Under the Criminal Procedure Code, the Malaysian attorney general can require a communications service provider (such as the cloud services provider) to intercept and retain a communication received or transmitted by that communications service provider if the communication is considered likely to contain any information relating to the commission of an offence.

From a practical enforcement perspective, if the cloud service provider is (i) an offshore entity, and (ii) not a licensee under the CMA, it is unlikely that the Malaysian law enforcement authorities would expend resources to bring enforcement actions against entities outside of Malaysia.

12. Are there any local laws that would require a cloud service provider to disclose the data it hosts to any third parties in any circumstances (including regulatory or law enforcement authorities)?
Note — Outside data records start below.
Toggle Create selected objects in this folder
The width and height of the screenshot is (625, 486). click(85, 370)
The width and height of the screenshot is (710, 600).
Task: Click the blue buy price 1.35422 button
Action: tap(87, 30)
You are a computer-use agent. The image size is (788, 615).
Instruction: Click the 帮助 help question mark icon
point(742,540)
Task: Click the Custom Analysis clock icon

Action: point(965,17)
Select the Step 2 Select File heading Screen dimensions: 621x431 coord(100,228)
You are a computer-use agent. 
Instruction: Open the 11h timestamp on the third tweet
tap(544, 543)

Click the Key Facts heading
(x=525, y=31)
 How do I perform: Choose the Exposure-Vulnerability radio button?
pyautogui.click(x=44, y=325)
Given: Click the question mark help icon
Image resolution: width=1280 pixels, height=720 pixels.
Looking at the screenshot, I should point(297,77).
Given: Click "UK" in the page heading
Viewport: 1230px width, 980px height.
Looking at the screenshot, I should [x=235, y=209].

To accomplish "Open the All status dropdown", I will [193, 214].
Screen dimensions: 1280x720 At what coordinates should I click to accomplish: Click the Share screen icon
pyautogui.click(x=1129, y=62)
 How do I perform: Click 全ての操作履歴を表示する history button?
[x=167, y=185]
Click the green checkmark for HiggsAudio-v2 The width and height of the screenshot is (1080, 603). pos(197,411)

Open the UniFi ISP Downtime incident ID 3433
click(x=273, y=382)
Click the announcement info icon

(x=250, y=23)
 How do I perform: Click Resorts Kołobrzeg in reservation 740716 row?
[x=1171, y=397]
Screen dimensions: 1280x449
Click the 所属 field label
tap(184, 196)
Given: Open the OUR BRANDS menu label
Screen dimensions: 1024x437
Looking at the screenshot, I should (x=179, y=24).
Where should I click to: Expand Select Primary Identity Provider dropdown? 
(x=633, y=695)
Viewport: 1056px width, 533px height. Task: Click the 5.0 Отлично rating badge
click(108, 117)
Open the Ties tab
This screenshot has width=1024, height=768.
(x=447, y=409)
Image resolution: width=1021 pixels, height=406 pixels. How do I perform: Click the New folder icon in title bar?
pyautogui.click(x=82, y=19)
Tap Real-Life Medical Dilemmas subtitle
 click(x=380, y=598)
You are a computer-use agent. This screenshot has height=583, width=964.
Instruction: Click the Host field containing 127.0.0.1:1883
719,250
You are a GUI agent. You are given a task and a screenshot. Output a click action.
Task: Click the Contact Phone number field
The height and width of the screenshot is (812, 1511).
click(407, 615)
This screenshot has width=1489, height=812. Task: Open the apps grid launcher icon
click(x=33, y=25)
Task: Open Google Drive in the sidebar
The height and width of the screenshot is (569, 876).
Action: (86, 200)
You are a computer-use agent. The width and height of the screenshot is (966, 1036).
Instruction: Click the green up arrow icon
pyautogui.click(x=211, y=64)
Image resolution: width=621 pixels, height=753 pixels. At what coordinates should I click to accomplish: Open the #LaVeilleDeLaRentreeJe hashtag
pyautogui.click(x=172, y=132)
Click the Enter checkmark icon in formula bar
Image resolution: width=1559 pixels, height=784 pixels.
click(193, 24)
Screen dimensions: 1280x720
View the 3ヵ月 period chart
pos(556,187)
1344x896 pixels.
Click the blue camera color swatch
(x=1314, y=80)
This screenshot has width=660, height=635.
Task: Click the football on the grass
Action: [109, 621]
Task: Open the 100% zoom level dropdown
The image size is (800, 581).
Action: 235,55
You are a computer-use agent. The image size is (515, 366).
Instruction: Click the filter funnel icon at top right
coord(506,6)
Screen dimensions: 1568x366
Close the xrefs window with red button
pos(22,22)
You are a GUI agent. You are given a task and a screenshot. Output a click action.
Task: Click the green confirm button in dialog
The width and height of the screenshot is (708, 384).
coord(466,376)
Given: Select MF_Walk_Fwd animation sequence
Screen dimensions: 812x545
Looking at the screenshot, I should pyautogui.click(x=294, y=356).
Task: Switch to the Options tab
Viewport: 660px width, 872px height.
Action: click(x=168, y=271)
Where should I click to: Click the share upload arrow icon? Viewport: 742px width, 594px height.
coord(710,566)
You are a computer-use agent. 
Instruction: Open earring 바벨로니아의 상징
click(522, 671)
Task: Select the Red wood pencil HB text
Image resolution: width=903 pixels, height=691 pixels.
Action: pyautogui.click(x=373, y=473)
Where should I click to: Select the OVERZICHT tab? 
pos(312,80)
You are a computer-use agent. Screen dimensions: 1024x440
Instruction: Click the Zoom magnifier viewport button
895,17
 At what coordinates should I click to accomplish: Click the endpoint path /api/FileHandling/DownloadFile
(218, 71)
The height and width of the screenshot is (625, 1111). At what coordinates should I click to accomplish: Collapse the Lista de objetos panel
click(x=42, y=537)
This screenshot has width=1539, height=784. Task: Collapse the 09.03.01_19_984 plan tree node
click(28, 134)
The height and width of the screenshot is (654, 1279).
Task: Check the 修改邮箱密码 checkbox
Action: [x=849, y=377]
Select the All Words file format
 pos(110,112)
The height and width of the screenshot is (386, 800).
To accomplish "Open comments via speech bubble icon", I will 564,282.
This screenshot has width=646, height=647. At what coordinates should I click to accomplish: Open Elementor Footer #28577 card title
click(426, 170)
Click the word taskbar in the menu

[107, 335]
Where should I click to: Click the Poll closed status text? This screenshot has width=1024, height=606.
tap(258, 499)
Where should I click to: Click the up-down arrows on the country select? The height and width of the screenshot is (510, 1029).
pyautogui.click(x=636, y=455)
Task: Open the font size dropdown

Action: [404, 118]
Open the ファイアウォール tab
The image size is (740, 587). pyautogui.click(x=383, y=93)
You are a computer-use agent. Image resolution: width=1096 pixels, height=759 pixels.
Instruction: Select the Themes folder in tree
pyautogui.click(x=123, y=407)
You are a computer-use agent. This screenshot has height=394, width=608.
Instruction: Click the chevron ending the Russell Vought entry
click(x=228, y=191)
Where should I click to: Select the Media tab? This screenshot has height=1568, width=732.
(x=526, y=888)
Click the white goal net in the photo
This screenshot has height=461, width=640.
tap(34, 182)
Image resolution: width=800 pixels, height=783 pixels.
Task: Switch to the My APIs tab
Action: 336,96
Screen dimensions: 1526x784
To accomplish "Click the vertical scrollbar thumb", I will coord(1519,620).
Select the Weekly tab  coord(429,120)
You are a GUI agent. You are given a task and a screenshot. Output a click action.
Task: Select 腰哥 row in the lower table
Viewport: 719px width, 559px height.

Yes, disclosure can be required under, amongst others, the Communications and Multimedia Act, the Criminal Procedure Code and the Personal Data Protection Act 2010. Local enforcement authorities are also generally empowered under statutes to demand access to and disclosure of any data (including personal data) in carrying out lawful searches.

It is also a requirement under the Licensing Handbook for the cloud service provider and any subcontractor to issue a letter of undertaking to the Securities Commission Malaysia ("SC") stating that the SC, stock exchange, derivative exchange and their agents will have access to all information, records and documents relating to the material outsourced arrangement.